Os homicídios ocorridos na Terra Indígena Serrinha em outubro deste ano, consequência de um conflito interno que se arrasta há algum tempo entre o cacique e grupos de oposição à sua liderança, têm origem remota nas aldeias kaingang do Rio Grande do Sul e do oeste de Santa Catarina. No centro da discórdia está a prática do arrendamento das terras para produtores não indígenas. No caso do território localizado no norte do Estado, em área que abrange os municípios de Ronda Alta, Três Palmeiras, Constantina e Engenho Velho, o arrendamento é prioritariamente para o plantio de soja.

A existência do modelo tem dois efeitos imediatos: a disputa pela posse das áreas que serão cedidas para arrendamento e a gestão dos lucros obtidos – que não são baixos. A prática é considerada ilegal em função das terras indígenas serem de propriedade da União e para uso exclusivo dos indígenas. Porém, nem sempre foi assim. Pelo contrário, durante muitas décadas o arrendamento foi incentivado e organizado pelo governo federal.

O fato do modelo ser praticado há muito tempo é apontado pelas partes envolvidas como o principal dificultador para que haja uma solução. E enquanto o problema se arrasta, as aldeias kainkang no RS seguem mergulhadas em conflitos violentos, com denúncias de perseguições, torturas e mortes.

Coordenador do Conselho Indigenista Missionário (Cimi Sul), Roberto Liebgott explica que o problema do arrendamento remonta ao começo do século 20, quando os governos estaduais nas regiões Sul e Sudeste mapeavam as regiões onde os indígenas estavam com a intenção de colonizar suas terras. O objetivo era demarcar os territórios para loteá-los e entregar aos colonizadores, normalmente famílias imigrantes da Europa que chegavam ao País no final do século 19. Ao ser criado, em 1910, o Serviço de Proteção ao Índio (SPI) torna-se responsável pela questão indígena no Brasil e mantém a lógica dos Estados.

“O primeiro movimento do SPI é a identificação e a remoção forçada dos índios para áreas que ele (SPI) criava, que são as reservas indígenas”, explica.

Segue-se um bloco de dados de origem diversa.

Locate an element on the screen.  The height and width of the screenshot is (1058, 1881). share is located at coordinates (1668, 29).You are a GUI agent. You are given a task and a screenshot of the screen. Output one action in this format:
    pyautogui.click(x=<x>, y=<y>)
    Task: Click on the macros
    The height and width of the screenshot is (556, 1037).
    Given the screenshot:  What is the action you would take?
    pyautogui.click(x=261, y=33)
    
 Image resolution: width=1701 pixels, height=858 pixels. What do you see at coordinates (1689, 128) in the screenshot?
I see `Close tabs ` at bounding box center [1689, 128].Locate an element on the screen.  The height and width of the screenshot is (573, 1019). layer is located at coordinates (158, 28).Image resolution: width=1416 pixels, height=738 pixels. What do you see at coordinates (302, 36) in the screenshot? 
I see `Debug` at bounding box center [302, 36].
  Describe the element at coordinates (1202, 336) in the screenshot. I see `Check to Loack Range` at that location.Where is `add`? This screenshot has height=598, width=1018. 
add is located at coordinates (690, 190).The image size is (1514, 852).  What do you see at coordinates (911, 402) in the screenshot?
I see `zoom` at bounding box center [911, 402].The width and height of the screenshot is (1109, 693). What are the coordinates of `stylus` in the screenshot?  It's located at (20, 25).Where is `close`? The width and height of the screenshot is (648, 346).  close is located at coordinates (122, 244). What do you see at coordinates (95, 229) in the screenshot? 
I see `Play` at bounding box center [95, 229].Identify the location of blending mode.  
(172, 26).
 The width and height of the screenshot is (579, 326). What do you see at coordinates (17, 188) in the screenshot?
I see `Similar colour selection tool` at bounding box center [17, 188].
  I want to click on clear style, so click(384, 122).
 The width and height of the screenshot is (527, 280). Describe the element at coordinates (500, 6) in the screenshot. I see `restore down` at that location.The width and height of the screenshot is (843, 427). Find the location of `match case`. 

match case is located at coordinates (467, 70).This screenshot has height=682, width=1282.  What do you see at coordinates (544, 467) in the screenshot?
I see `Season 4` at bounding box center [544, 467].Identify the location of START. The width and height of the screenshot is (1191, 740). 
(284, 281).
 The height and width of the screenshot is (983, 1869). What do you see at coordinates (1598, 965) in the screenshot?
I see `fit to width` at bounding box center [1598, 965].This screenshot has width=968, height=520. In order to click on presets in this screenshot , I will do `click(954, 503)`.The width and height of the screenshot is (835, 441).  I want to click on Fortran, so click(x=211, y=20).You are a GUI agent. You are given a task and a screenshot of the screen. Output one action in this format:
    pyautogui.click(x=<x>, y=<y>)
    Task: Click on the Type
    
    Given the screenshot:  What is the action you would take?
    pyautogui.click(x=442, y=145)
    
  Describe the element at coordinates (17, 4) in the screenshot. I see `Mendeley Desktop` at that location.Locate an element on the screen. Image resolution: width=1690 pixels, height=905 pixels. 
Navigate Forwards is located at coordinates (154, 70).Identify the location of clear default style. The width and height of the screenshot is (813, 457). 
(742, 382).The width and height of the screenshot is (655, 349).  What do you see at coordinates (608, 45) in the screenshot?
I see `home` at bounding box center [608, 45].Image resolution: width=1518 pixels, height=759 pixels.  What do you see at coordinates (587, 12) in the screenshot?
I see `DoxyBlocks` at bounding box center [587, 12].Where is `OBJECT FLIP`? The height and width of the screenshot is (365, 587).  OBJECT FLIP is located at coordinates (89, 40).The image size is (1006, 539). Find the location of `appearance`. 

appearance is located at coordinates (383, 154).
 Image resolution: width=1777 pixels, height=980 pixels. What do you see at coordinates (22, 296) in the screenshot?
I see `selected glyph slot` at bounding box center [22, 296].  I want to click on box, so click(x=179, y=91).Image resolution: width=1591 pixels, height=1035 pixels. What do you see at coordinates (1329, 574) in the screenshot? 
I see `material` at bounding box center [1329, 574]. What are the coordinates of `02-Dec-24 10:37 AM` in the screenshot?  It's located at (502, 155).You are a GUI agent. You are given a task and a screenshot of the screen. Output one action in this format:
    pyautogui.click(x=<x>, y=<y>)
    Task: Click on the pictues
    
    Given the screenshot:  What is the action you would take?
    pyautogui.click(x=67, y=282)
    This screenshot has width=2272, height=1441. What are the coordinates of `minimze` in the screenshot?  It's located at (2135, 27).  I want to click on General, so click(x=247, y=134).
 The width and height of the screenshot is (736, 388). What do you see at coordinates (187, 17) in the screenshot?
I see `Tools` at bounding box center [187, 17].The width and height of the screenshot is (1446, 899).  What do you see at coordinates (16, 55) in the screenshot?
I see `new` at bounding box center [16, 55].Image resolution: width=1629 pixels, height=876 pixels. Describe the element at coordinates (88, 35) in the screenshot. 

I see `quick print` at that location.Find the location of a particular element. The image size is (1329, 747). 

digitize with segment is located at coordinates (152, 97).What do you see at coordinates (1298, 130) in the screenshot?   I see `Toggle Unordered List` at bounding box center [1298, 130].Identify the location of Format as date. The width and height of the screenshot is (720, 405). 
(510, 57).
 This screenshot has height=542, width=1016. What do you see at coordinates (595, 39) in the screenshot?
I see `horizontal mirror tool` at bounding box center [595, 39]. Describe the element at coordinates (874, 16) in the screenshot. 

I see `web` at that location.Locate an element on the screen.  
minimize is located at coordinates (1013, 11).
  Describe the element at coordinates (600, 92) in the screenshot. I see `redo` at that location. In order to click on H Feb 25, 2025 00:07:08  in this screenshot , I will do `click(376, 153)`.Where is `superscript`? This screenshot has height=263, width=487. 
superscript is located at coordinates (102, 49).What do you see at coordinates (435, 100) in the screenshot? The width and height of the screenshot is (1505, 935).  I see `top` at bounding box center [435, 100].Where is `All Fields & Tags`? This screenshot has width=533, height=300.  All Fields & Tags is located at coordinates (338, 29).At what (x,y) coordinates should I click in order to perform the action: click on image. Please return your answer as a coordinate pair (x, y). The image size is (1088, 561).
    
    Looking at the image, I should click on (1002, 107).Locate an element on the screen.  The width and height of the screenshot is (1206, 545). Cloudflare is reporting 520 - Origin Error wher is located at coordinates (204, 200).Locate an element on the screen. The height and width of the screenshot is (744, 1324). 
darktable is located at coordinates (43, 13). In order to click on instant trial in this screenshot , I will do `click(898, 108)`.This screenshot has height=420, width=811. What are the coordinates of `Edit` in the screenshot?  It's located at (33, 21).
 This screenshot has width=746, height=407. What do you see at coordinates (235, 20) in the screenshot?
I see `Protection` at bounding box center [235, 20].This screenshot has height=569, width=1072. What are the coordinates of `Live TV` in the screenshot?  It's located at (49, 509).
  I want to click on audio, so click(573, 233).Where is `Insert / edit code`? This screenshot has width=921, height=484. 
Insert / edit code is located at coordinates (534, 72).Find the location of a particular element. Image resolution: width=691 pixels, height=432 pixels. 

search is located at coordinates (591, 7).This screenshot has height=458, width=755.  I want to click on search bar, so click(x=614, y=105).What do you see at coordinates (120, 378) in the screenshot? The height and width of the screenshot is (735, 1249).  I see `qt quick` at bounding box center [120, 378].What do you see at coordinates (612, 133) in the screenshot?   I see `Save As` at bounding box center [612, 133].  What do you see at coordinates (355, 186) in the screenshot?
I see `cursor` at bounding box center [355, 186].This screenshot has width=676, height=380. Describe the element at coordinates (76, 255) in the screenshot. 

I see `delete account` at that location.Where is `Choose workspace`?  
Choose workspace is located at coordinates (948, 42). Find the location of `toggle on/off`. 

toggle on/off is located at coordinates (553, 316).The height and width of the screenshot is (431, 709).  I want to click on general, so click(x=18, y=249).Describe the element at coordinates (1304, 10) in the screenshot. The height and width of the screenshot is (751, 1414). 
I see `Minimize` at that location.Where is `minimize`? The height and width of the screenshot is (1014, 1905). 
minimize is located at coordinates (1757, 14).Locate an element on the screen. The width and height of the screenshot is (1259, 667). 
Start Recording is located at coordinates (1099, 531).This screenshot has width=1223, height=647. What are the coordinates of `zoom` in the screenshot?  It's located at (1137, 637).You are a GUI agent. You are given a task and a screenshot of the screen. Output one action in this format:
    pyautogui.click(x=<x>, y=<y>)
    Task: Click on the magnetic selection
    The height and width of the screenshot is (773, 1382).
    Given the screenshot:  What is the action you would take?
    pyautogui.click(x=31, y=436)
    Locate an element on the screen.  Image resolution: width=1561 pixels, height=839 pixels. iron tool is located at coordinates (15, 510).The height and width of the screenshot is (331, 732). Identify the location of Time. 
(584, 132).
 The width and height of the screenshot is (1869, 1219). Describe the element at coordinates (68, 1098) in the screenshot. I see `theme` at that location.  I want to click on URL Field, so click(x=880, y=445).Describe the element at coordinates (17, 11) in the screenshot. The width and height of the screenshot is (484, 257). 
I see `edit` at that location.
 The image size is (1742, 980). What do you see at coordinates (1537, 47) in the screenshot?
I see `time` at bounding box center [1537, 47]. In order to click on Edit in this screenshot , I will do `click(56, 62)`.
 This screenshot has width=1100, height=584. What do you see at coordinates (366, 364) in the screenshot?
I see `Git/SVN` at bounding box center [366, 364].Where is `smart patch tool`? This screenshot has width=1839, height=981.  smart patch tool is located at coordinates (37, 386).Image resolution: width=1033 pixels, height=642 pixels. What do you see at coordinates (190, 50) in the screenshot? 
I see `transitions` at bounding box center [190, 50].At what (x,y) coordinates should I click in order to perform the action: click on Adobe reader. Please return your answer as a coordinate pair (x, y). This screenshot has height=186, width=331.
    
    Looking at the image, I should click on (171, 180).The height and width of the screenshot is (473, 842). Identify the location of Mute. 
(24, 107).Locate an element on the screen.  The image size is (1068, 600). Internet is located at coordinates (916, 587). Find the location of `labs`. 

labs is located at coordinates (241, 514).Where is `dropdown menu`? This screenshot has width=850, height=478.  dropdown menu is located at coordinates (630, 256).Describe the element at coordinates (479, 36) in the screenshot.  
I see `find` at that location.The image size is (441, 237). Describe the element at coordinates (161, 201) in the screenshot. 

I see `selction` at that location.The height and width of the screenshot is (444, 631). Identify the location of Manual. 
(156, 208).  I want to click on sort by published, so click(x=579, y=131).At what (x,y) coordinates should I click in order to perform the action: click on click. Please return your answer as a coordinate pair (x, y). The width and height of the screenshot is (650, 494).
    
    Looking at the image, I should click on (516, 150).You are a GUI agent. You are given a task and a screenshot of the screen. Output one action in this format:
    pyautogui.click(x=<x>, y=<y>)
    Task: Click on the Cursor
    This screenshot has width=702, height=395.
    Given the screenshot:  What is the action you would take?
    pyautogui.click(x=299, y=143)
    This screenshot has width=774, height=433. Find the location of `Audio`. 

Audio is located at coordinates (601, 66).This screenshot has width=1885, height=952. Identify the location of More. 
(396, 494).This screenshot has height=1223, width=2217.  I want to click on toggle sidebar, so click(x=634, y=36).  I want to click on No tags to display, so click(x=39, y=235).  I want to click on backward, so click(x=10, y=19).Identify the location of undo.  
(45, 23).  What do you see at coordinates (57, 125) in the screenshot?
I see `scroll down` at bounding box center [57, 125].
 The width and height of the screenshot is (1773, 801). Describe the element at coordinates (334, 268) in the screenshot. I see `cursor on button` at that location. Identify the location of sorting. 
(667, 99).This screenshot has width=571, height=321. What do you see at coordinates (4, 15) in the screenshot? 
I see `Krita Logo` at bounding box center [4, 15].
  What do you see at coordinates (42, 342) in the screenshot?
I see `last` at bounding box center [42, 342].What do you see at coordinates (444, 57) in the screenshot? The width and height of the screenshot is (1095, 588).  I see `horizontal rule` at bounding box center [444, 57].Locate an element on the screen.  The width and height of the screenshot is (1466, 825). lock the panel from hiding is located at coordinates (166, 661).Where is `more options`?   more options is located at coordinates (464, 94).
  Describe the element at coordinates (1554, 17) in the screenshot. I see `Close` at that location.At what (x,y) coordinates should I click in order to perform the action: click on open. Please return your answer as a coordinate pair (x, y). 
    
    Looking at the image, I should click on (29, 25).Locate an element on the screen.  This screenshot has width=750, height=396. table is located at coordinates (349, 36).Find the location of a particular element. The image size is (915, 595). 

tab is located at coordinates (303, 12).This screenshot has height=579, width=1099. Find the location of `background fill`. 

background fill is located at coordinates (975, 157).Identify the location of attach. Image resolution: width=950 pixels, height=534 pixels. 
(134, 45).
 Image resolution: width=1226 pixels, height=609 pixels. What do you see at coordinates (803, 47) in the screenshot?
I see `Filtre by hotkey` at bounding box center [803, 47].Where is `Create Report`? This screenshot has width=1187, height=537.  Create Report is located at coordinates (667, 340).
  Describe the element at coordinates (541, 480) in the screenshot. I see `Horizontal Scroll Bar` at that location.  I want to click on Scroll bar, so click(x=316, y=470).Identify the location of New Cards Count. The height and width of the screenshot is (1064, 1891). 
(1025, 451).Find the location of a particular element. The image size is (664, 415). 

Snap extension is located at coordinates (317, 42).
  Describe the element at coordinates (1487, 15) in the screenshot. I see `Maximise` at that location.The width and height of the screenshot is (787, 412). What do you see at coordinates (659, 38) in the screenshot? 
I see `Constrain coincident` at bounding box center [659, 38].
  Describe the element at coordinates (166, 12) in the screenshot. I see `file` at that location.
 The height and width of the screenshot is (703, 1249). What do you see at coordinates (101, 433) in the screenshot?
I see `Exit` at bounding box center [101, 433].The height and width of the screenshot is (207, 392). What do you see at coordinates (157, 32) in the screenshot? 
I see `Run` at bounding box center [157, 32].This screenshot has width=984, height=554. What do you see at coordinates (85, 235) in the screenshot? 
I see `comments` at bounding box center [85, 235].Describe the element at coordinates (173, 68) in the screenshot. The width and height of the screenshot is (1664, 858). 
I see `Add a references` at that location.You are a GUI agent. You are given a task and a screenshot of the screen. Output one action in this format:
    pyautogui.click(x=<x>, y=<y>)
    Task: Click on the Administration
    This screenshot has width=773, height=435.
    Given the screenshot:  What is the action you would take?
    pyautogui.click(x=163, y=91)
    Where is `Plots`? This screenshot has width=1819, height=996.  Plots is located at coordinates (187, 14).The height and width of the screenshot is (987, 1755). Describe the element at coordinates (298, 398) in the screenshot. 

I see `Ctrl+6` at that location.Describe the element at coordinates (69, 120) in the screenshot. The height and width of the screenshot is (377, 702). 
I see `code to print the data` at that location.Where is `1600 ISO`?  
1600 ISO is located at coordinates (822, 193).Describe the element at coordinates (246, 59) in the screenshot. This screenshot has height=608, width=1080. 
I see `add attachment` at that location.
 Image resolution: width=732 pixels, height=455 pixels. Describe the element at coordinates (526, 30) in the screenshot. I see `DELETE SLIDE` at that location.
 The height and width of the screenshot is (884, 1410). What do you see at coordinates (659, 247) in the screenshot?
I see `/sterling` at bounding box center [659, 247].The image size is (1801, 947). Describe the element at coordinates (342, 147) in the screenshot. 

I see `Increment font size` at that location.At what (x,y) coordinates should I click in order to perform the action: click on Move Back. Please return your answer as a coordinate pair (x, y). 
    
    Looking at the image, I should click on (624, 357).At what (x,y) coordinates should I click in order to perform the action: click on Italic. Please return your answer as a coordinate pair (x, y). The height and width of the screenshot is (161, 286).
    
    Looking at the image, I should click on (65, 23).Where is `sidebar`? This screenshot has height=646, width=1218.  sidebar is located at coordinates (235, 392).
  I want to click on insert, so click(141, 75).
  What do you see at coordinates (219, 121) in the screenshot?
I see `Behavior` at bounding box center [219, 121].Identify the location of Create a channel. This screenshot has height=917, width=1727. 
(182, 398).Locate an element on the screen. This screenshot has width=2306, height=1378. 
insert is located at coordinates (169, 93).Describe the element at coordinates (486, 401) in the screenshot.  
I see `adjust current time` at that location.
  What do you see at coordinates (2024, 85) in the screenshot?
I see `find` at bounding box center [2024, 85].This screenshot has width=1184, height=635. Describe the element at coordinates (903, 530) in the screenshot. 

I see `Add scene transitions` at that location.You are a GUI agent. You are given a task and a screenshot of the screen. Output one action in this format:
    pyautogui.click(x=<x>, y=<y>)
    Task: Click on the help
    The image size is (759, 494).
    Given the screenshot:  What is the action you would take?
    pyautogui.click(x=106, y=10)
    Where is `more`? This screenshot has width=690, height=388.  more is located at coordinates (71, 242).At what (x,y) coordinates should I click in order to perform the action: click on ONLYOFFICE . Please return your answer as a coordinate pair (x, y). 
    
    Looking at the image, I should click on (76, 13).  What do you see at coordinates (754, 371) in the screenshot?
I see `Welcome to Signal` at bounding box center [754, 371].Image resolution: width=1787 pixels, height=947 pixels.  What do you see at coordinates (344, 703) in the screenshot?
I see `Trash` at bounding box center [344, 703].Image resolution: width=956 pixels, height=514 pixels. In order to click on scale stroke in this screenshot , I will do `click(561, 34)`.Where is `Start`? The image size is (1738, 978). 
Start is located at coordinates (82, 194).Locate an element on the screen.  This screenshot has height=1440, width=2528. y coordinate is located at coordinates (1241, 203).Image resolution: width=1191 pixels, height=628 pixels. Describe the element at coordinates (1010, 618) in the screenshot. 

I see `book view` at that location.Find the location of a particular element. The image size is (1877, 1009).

Segundo Liebgott, o objetivo do SPI era liberar as terras para a colonização e, ao mesmo tempo, promover a integração dos indígenas para que se tornassem “civilizados”. Ele avalia que a estratégia obteve êxito na remoção dos indígenas e na colonização, mas não deu certo na tentativa de “civilizar” os povos originários. “O que eles queriam na verdade é que os índios se constituíssem em trabalhadores para a agricultura”, afirma.

A reunião de diferentes etnias na mesma reserva foi um problema. Como cada povo tinha cultura e regras próprias, o SPI introduziu medidas de controle baseadas no militarismo. A ação está na raiz da estrutura que ainda vigora nas aldeias.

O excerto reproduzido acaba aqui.